Если бы уверенность в моем голосе соответствовала уверенности в душе. Мы уже углубились сантиметров на шестьдесят, а местами и на семьдесят. Я все надеялся, что мерзлый грунт сейчас кончится и пойдет более податливый. Но пока мои надежды не сбылись, и я продолжил остервенело долбить грунт стальным лезвием малой пехотной лопатки.
К утру мы уже зарылись на глубину больше метра, точнее, на две длины лопатки плюс еще один штык. Для нас с Витьком, миномета и двух ящиков получилось тесновато, но, как говорится, чем богаты. Ротный прошел вдоль цепи наших ячеек.
— Все, шабаш, мужики, отдыхайте.
Я подровнял бруствер и опустился на ящик, привалившись спиной к стенке окопа.
— Витек, у тебя пожрать чего есть?
Тот покачал головой. Понятно. Я закрыл глаза, постарался не думать о еде и, кажется, задремал. Разбудил меня толчок напарника. Я еще глаза не успел разлепить, как услышал его шепот.
— Сержант, а, сержант, немцы идут.
— А чего шепчешь, боишься, что услышат?
Перестрелка с обеих сторон стихла, и наверху почти царила тишина. Почти, потому что, если прислушаться, то в рассветных сумерках можно услышать вой моторов и, вроде, лязг гусениц. Неужели танки? В животе неприятно заныло. Если это действительно так, то с высотки нас смахнут за считанные минуты. Одним ПТР много не навоюешь, а противотанковых гранат я ни у кого не видел — тяжелые, заразы, чтобы их в окружении постоянно с собой таскать.
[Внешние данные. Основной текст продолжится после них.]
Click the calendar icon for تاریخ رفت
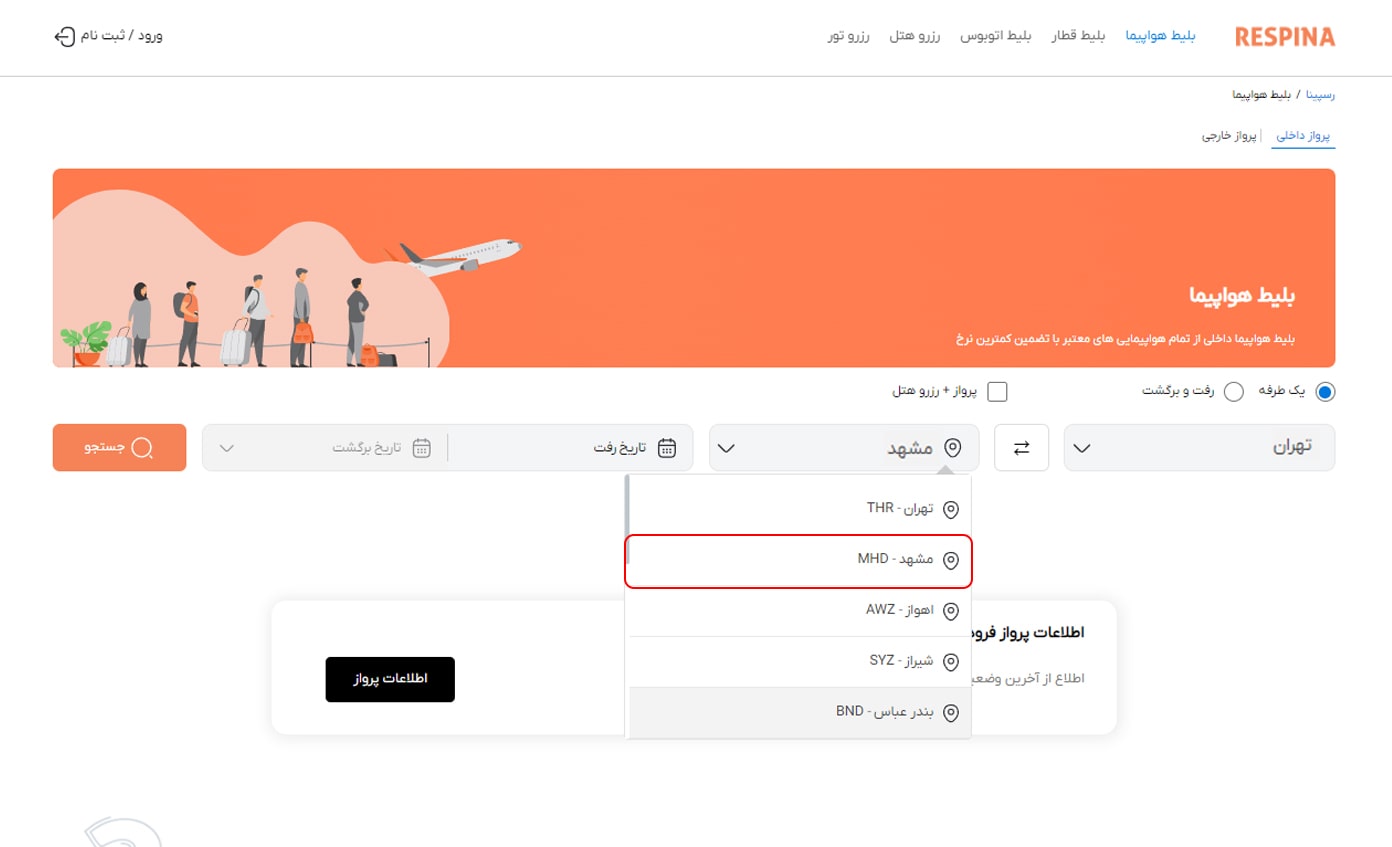The width and height of the screenshot is (1392, 847). pyautogui.click(x=667, y=448)
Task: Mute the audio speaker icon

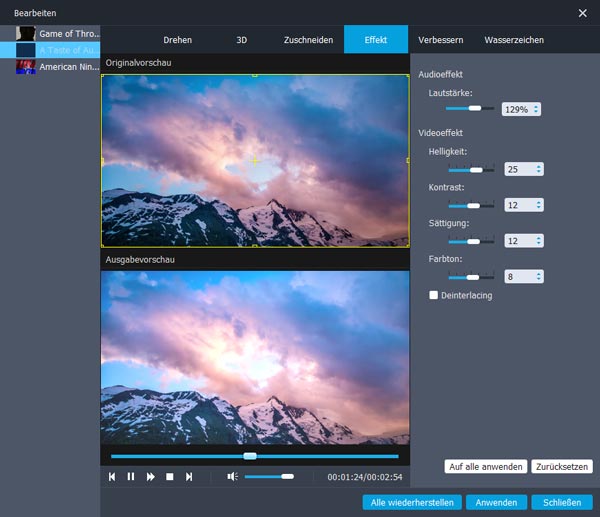Action: (232, 477)
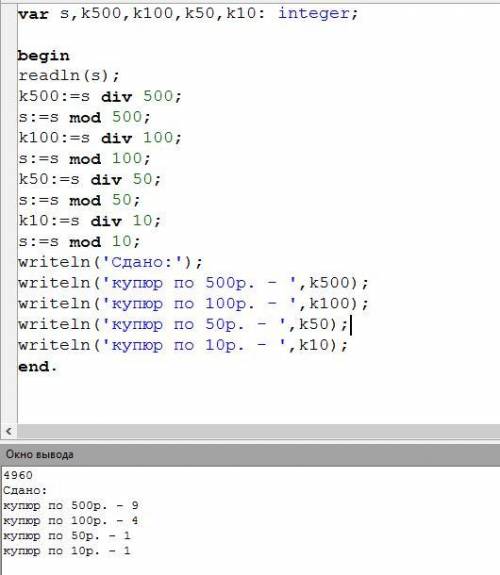Click the writeln line printing k10
The width and height of the screenshot is (500, 575).
[x=183, y=345]
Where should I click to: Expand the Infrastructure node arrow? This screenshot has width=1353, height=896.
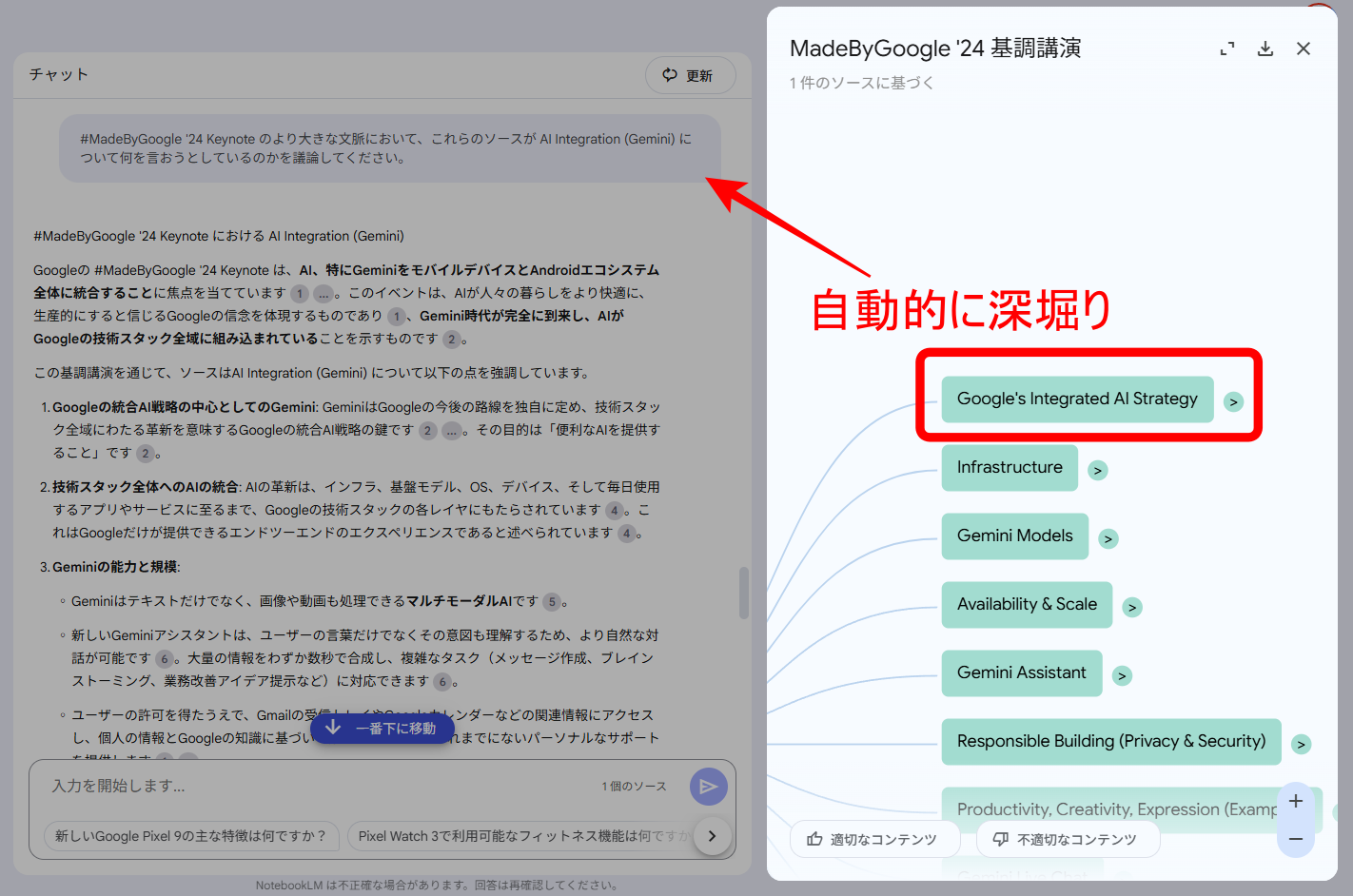tap(1098, 470)
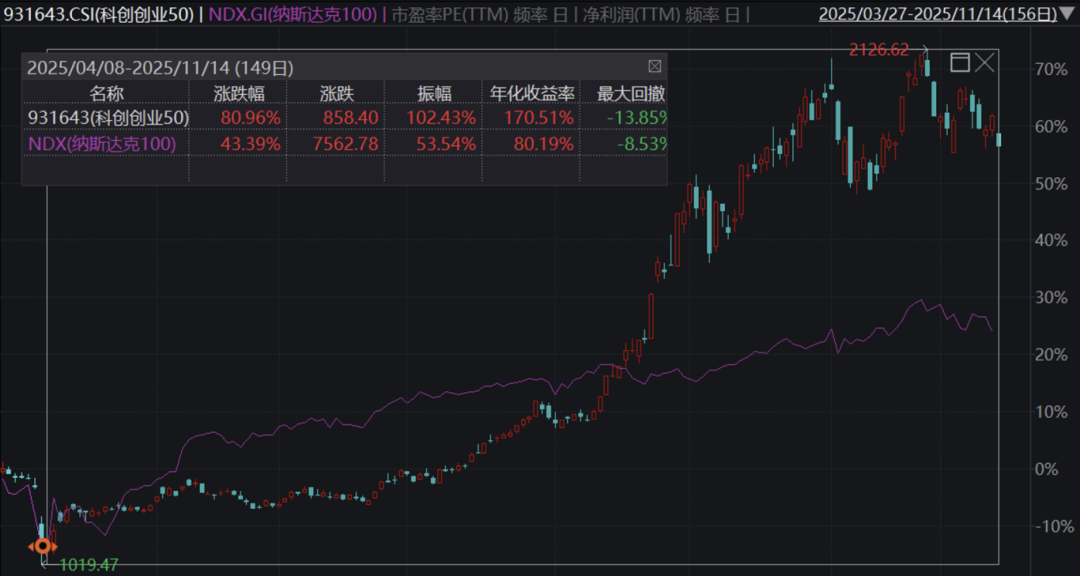Select the NDX(纳斯达克100) table row
1080x576 pixels.
point(102,143)
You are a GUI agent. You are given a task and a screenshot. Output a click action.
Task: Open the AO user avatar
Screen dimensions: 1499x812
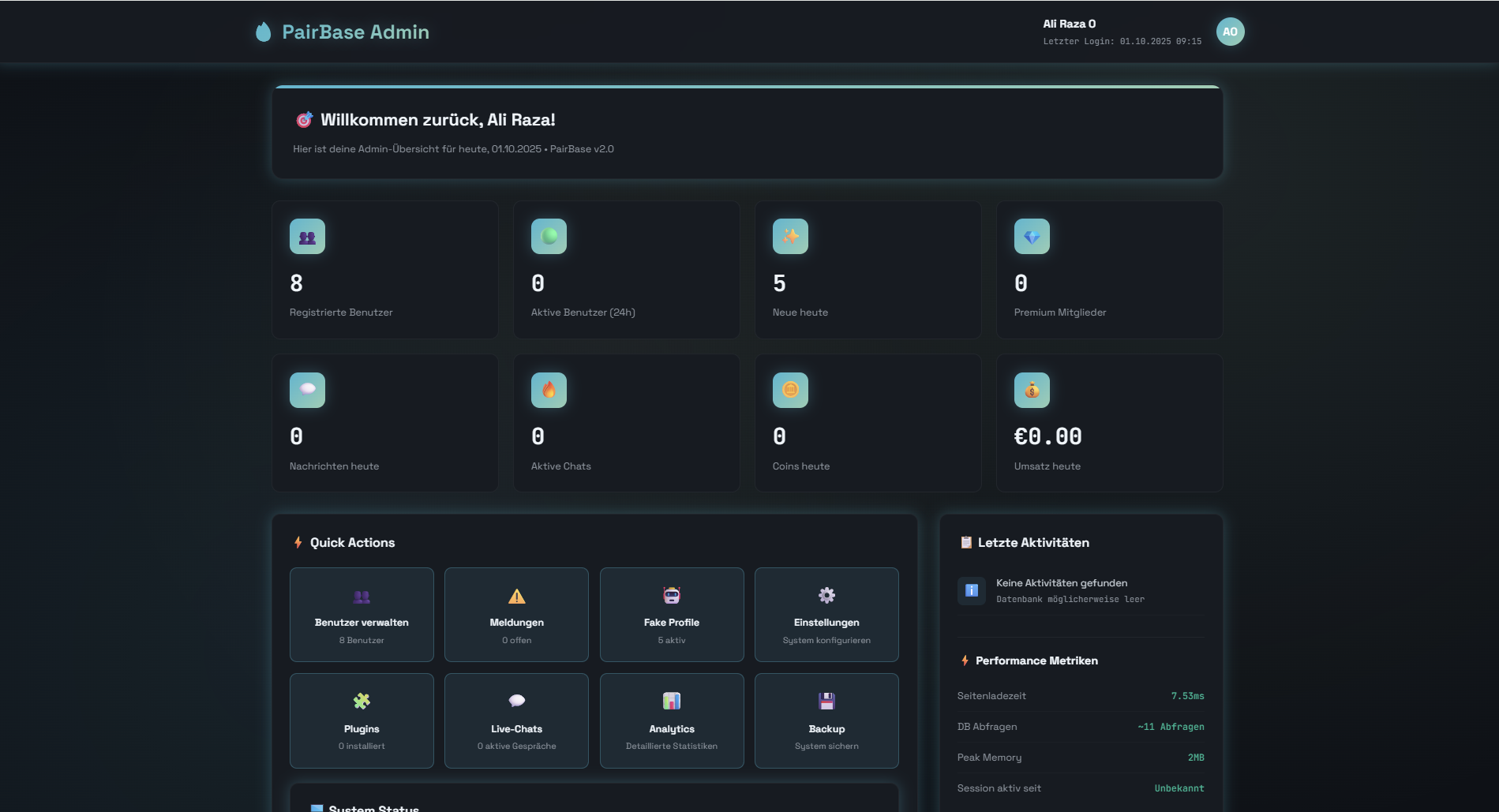(x=1230, y=32)
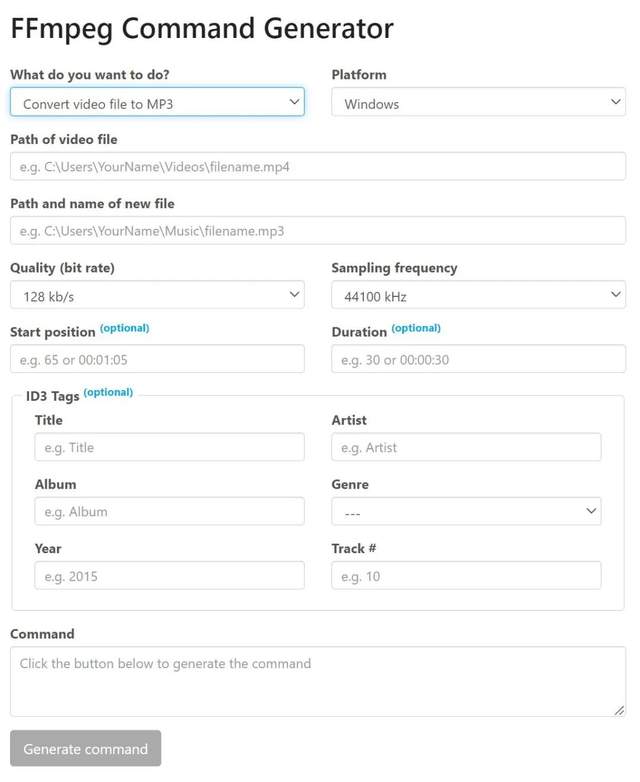Open the 'What do you want to do?' dropdown
This screenshot has width=640, height=782.
point(157,102)
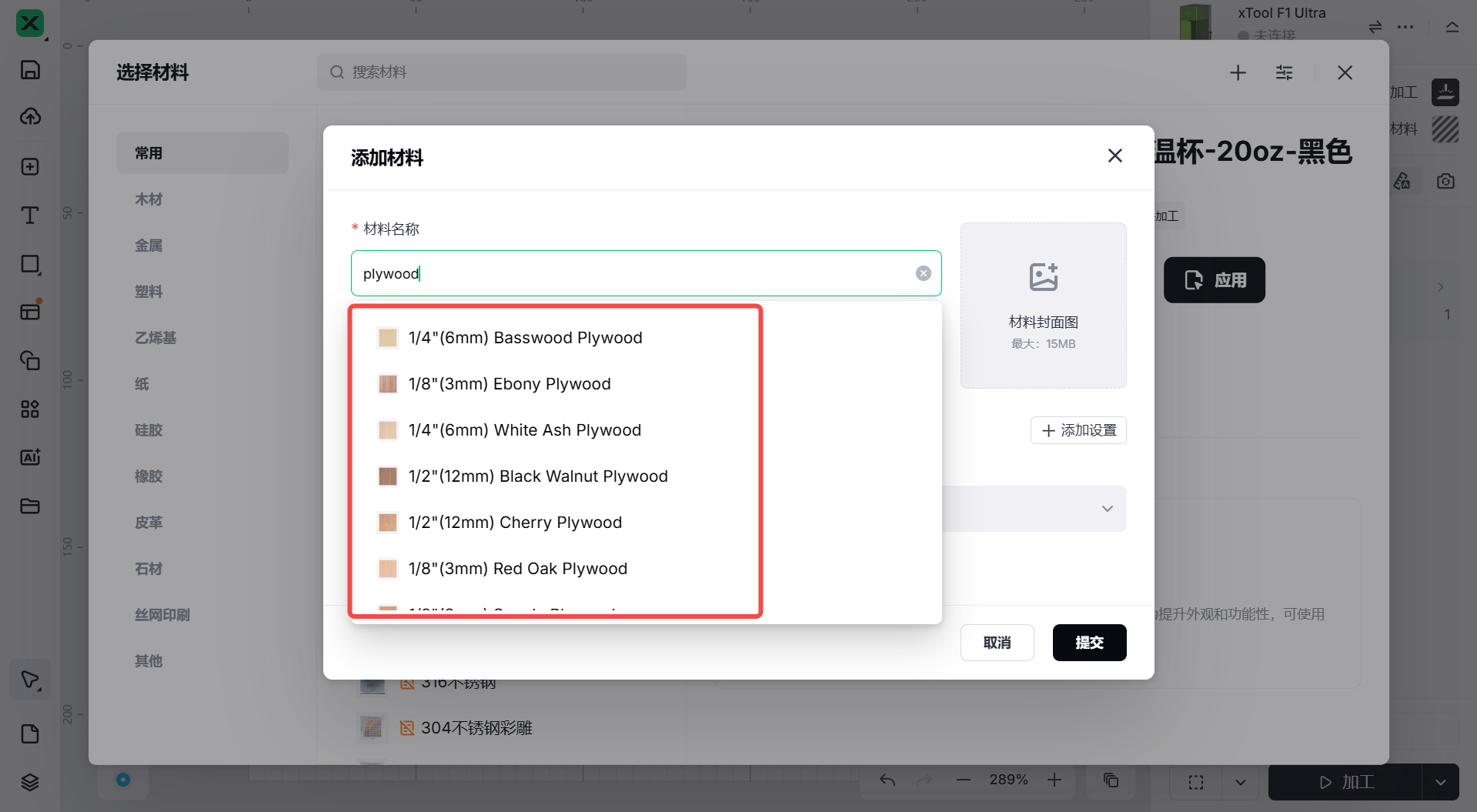Open the AI image tool in sidebar
1477x812 pixels.
[x=30, y=457]
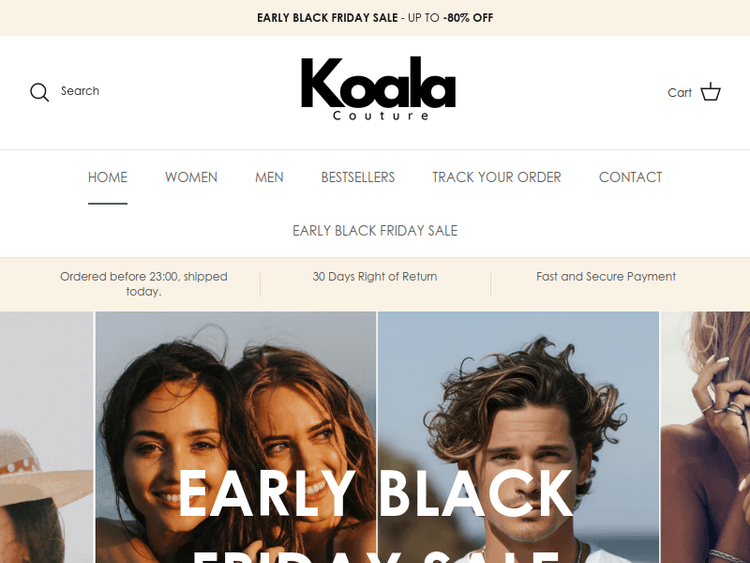Click the woman with straw hat image
Image resolution: width=750 pixels, height=563 pixels.
click(46, 437)
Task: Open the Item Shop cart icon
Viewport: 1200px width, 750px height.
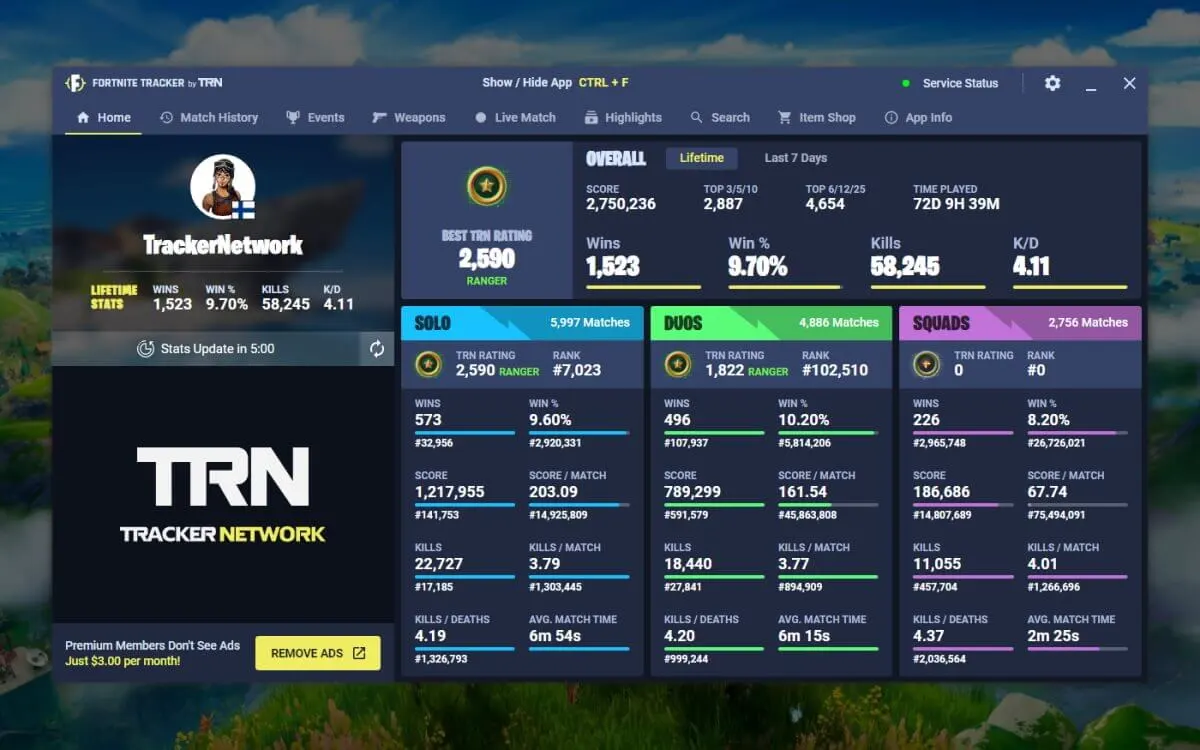Action: (786, 117)
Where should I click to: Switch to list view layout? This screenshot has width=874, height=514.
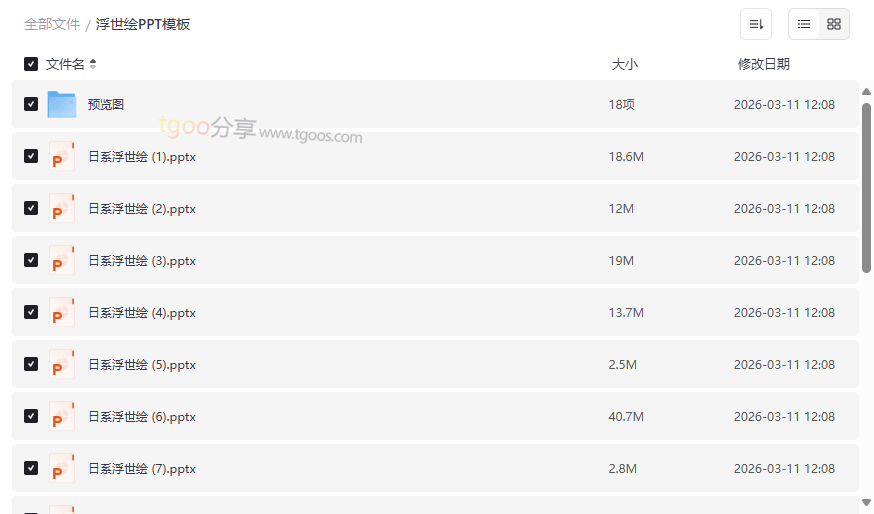(805, 24)
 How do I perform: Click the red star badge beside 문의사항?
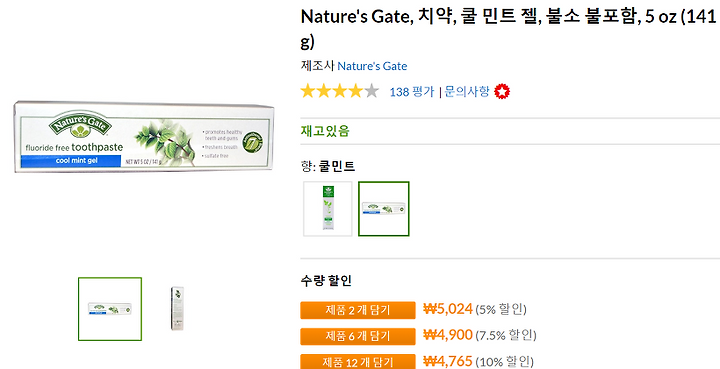pos(502,92)
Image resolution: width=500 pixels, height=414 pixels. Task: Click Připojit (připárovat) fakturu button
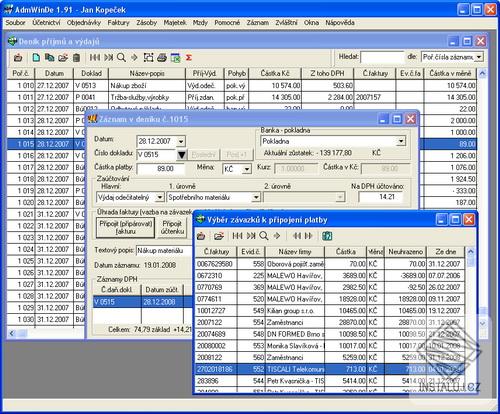pos(125,227)

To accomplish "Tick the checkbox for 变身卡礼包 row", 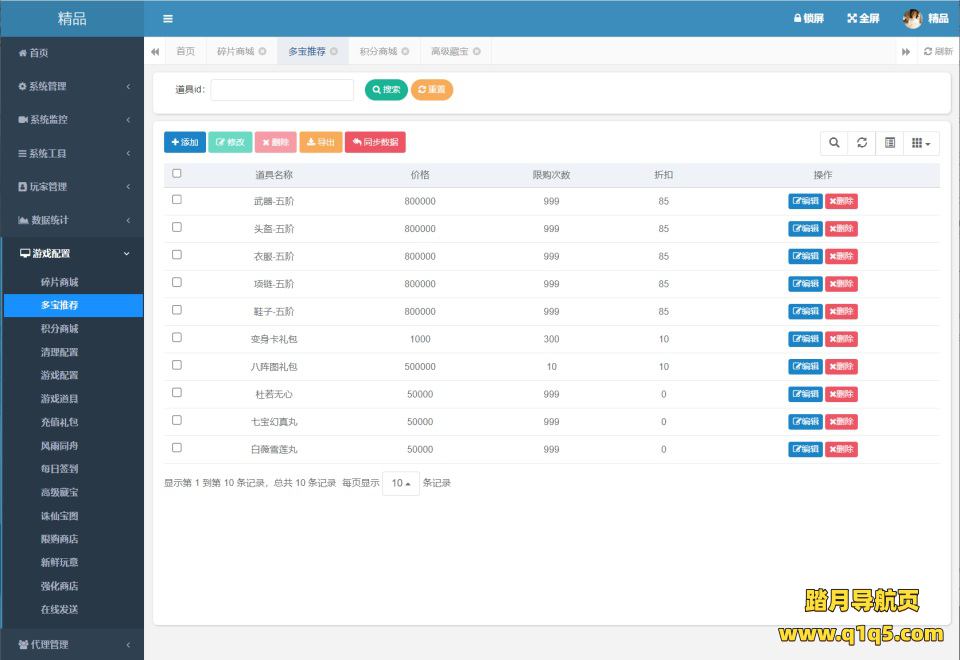I will (x=177, y=338).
Или это слуховые галлюцинации, и воображение дорисовывает собственные страхи?
Стало еще чуть светлее, и вражеская колонна внезапно появилась вся сразу, как будто кто-то поднял вверх гигантский туманный занавес. Мне показалось, что разрядилась сгустившаяся было над высотой напряженность — только грузовики и бронетранспортеры, еще повоюем. У окопчика бронебойщиков остановился ротный.
— Если бронетранспортеры на поле не полезут, даже не высовывайтесь!
Евстифеев направился к нам.
— Подпустим на триста метров, огонь открывайте сразу после пулеметчиков. Главное — первый наскок сбить, прижать к земле, второй раз быстро не поднимутся.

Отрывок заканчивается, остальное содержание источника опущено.